During the summer of 1938, it was a continual quest for enough money to go to school. My first job was thinning sugar beets. I worked for Harold Tanner, a neighbor and church advisor. I got $5.00 an acre. From there I got a job irrigating for Parley Jensen. His ranch was about three miles from home and I rode my bicycle to work. I worked nights and he worked days. We would work about five days at a time and one of us had to be there continuously. I was paid 25 cents an hour, or $3.00 a day. After the watering, he was sometimes had other small jobs around. He had me do for the same 25 cents an hour. His fields were all in grain, about 15 acres of barley and 65 acres of wheat.

When the barley was cut and stored in an old brick granary, he had me cut the weeds around the granary so it wouldn’t catch fire if the fields got on fire. The granary was in one corner along with some old sheds and the hay stack. The corner had grown to weeds and I was clearing the weeds back about 10-12 feet from the granary. After I had cut all the weeds and piled them up on the bare ground I had hoed, I started the pile on fire to get rid of them. Suddenly the fire jumped into the weeds away from the granary and started burning. The wind was blowing from the north and the fire blew into the barley stubble south of the granary. Beyond the barley field was the 65 acres of uncut wheat. That wheat represented his entire income for the year. I immediately took a shovel and tried to beat out the flame, but I couldn’t run fast enough to keep up with the advancing flame front. In a few moments it became clear to me that I could never get the fire out before it reached the wheat. In desperation, I dropped down on my knees and prayed. I don’t know how long it took me to ask the Lord for help, but when I looked up, the wind shifted around from the south and was blowing the fire back to me. I quickly took the shovel and beat out the flames along the north end of the fire line and watched the fire burn itself out. Never again did I doubt the existence of God or the value of pray or the fact that God was interested in me and my personal problems.
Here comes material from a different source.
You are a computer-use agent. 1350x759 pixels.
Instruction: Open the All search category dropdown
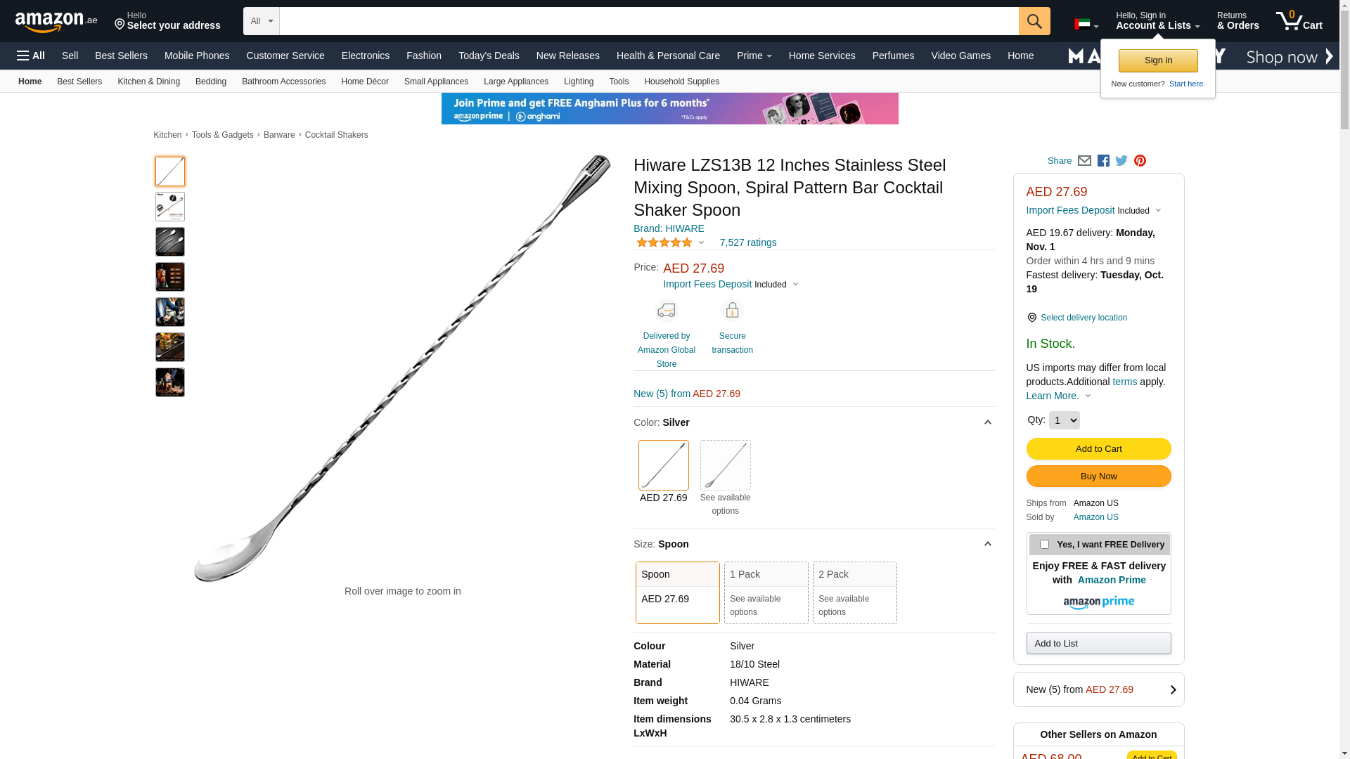[262, 21]
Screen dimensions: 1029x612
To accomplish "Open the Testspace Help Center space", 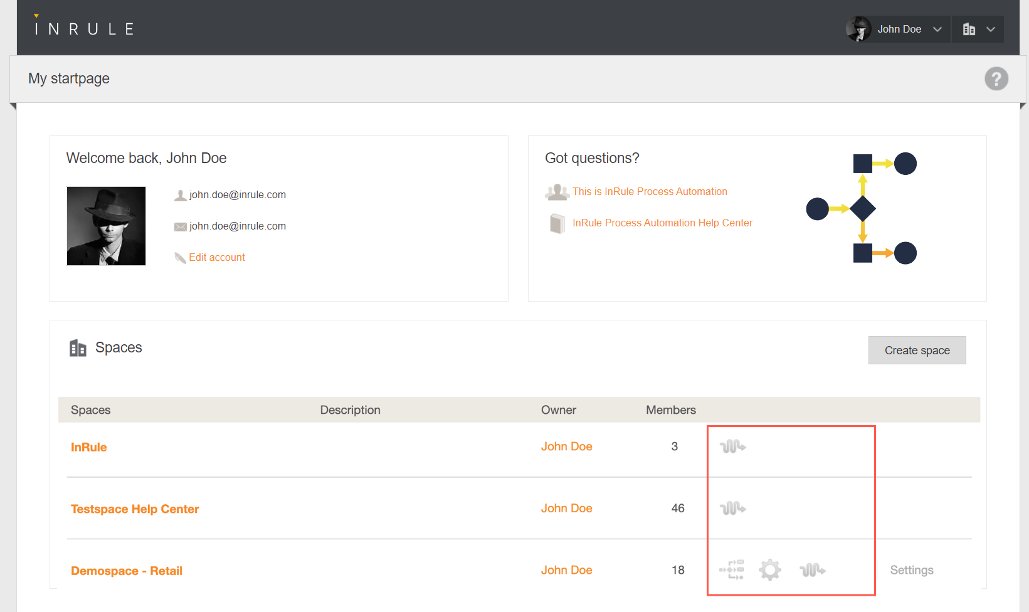I will 135,509.
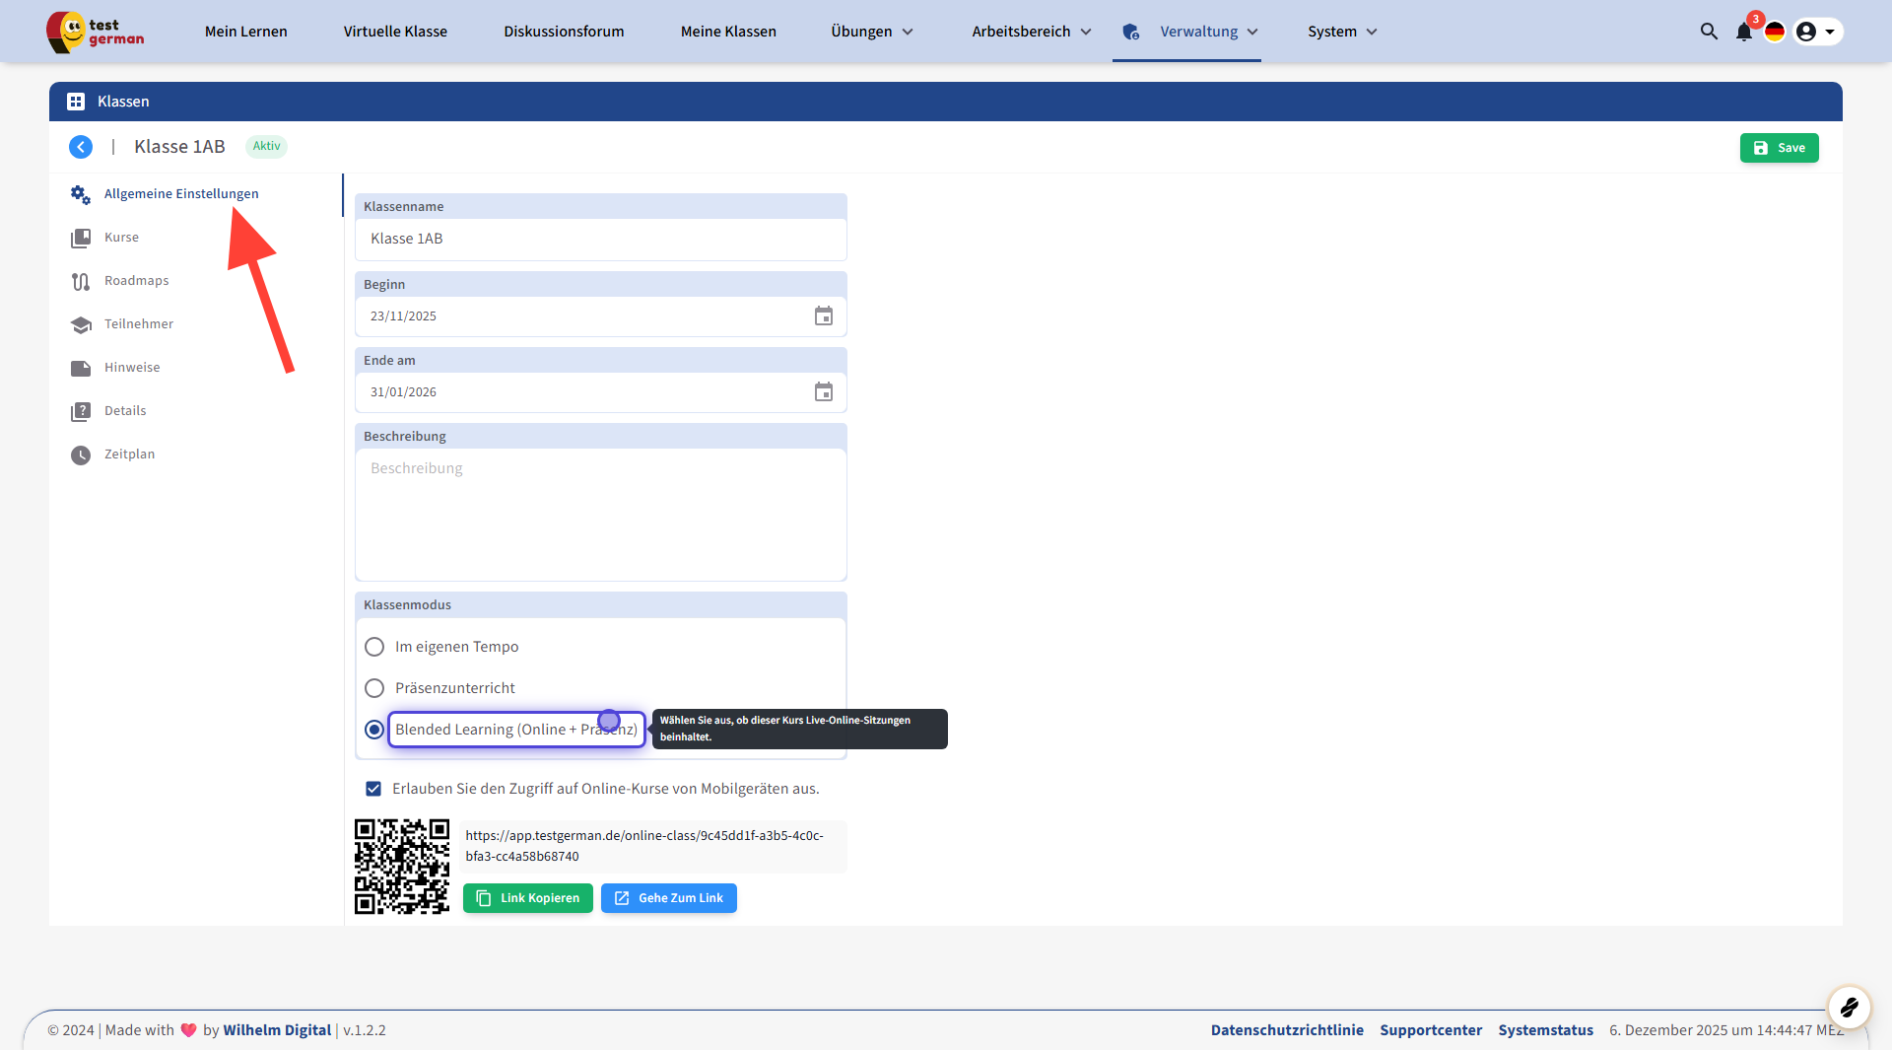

When the wheat was combined, Mr. Jensen hired me and a friend, Dickie Vertal to haul the wheat into the barn. I drove Dad’s team and wagon and Glen helped load. I got $5.00 a day for a man and team and Dickie got 25 cents an hour as a laborer. When we finished the wheat, I got a job sacking the wheat on the combine working for Ralph Kester. My job was to stand on the combine and put the wheat in sacks and slide the sack to the ground after it was securely tied. There were two chutes. While the wheat was running into one, I could place an empty sack on the other chute and as the first sack was filled, I would switch the flow of grain into the empty sack, remove and tie the full sack and slide it down the chute to the ground and replace the sack with an empty one. Hour after hour, twelve hours a day and we went 32 nights without a break for even Sunday. In addition to those 12 hours a day, I had to ride my bicycle from home to wherever the combining job was—in addition to milking the cow at home. With all this, I ended up with $270. Enough for one year’s tuition and books.